- _Given exercise_:
Rewrite the listing below as a numbered list, starting with the line that contains "The height and" and going on through the line that contains "center [1908, 548].", skipping blank lines. Leave the pictures out.

** START Supplied data **

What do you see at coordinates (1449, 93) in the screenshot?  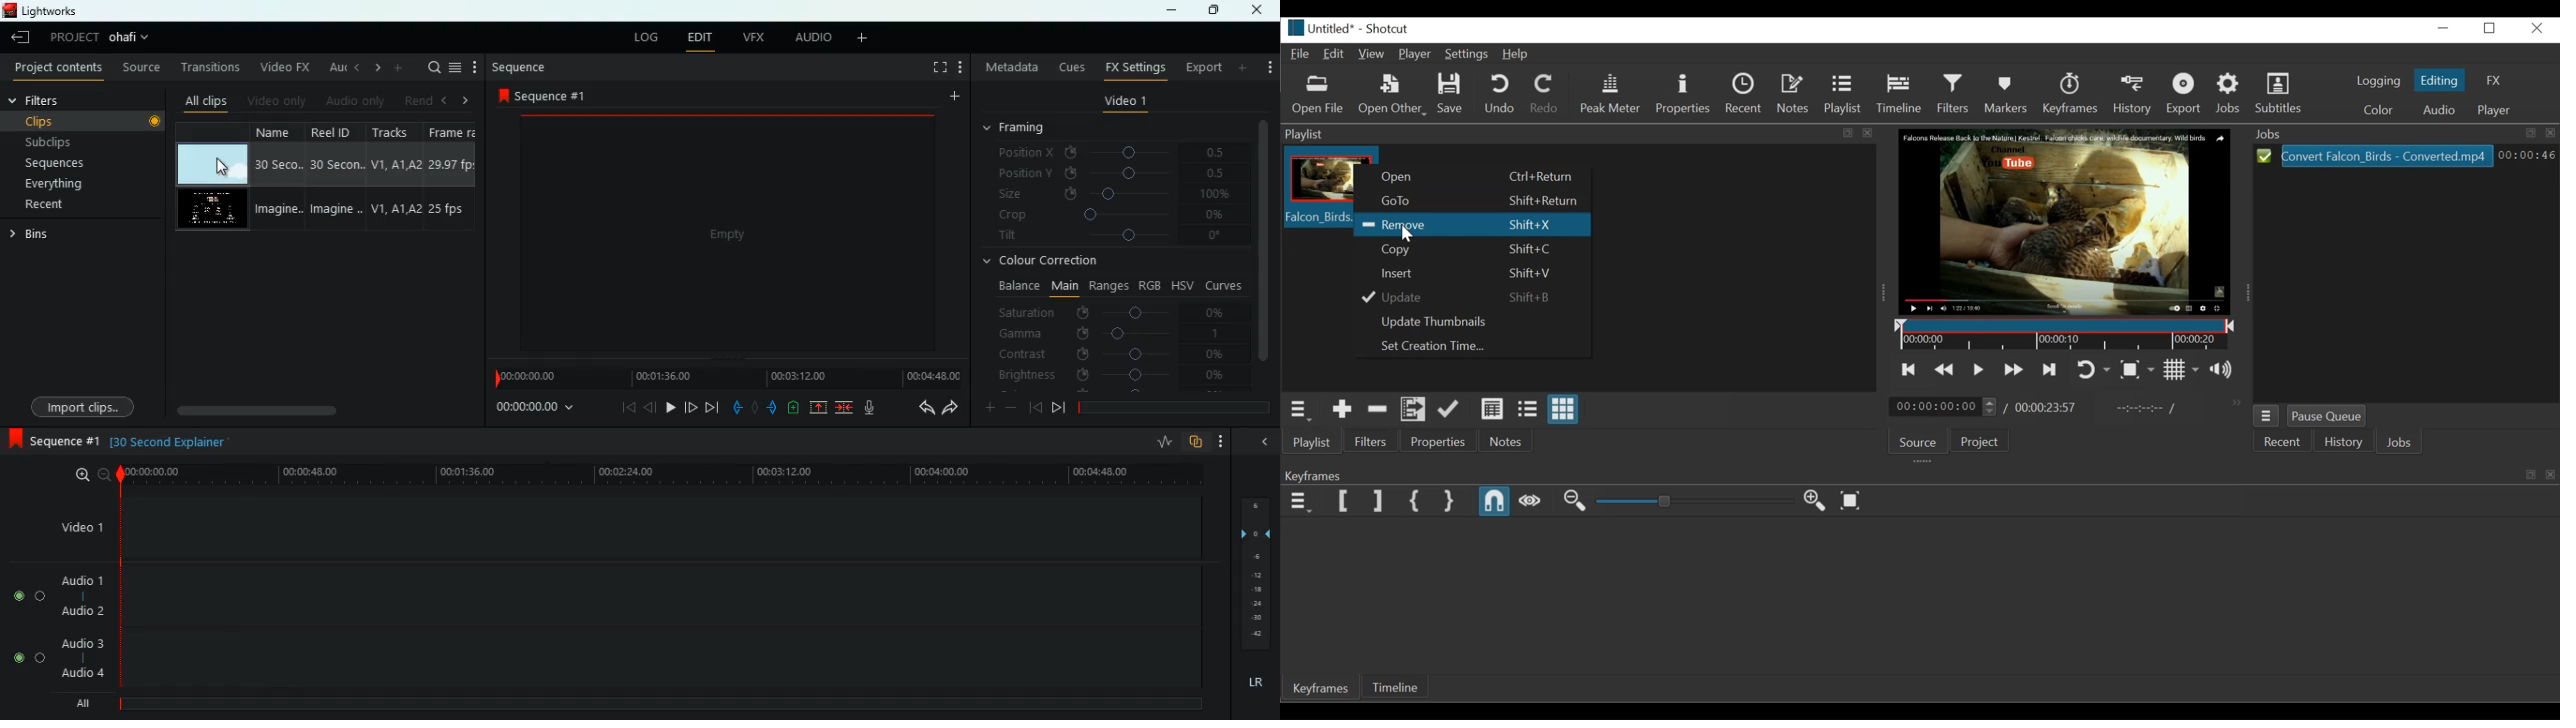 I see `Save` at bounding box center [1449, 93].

** END Supplied data **
** START Supplied data **

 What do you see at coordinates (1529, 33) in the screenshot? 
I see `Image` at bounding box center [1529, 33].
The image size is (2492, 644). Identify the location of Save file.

** END Supplied data **
** START Supplied data **

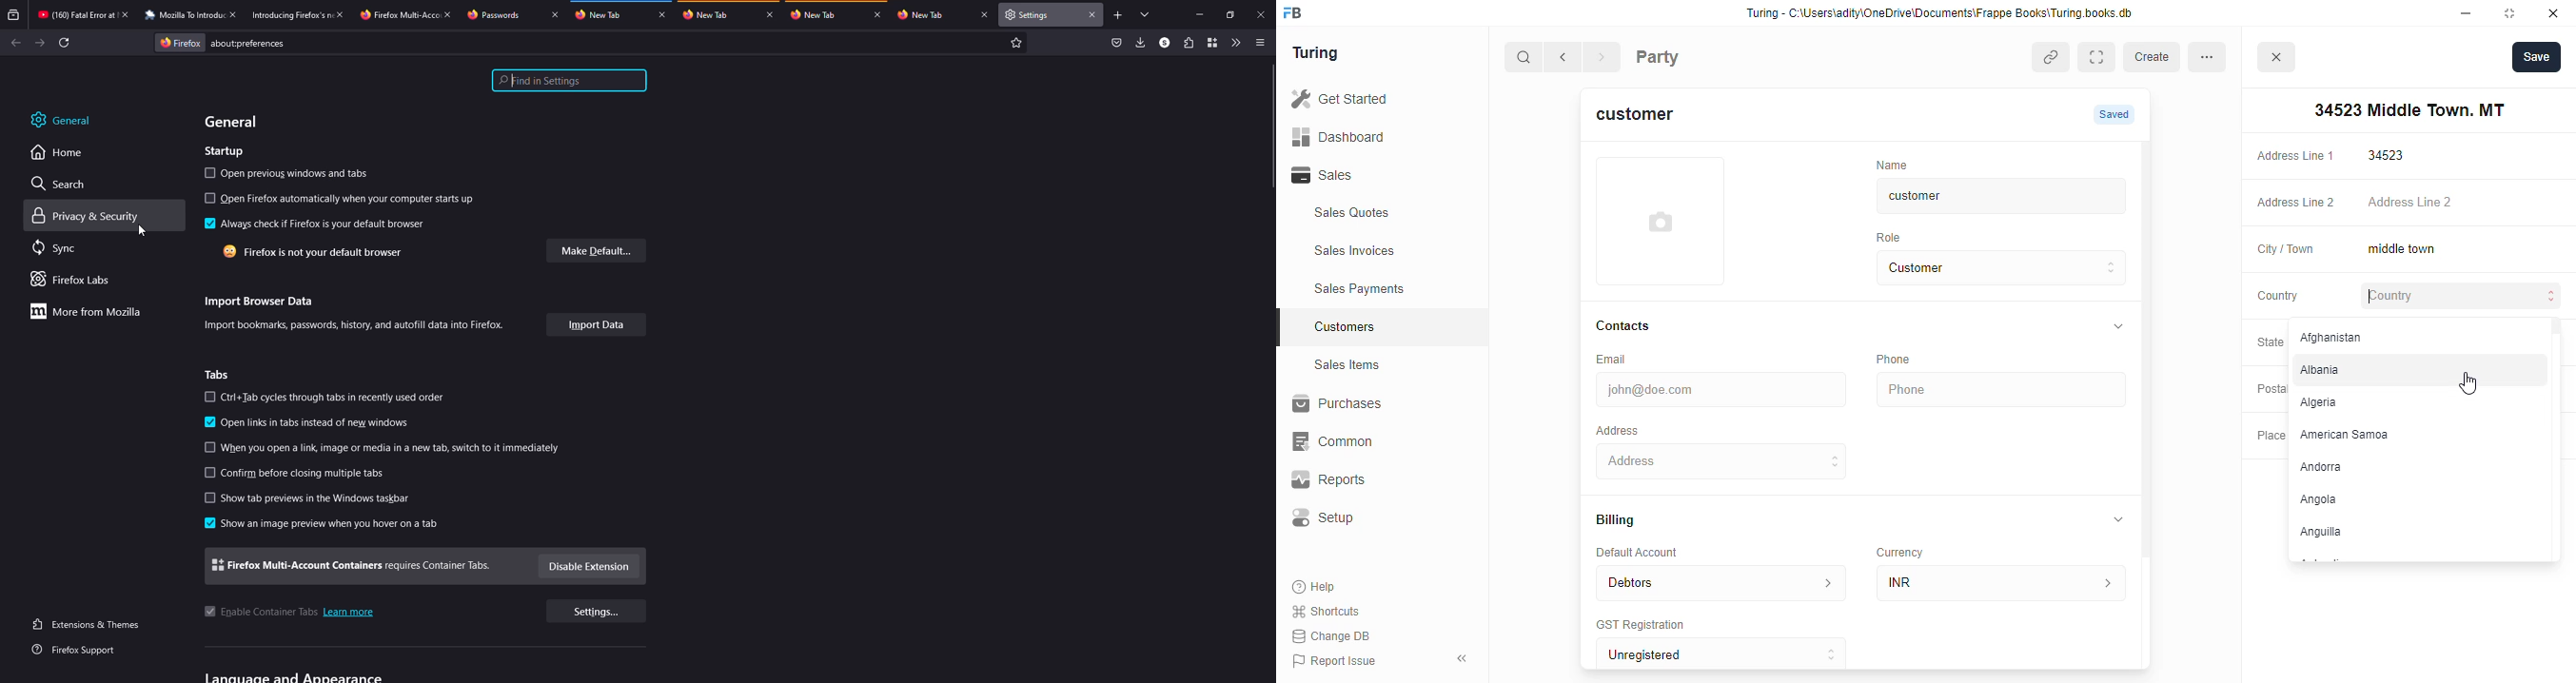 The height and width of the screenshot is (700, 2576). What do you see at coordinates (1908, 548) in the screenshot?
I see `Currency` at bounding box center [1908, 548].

** END Supplied data **

- _Solution to this task_:
1.  The height and width of the screenshot is (700, 2576). What do you see at coordinates (1908, 548) in the screenshot?
2. I see `Currency` at bounding box center [1908, 548].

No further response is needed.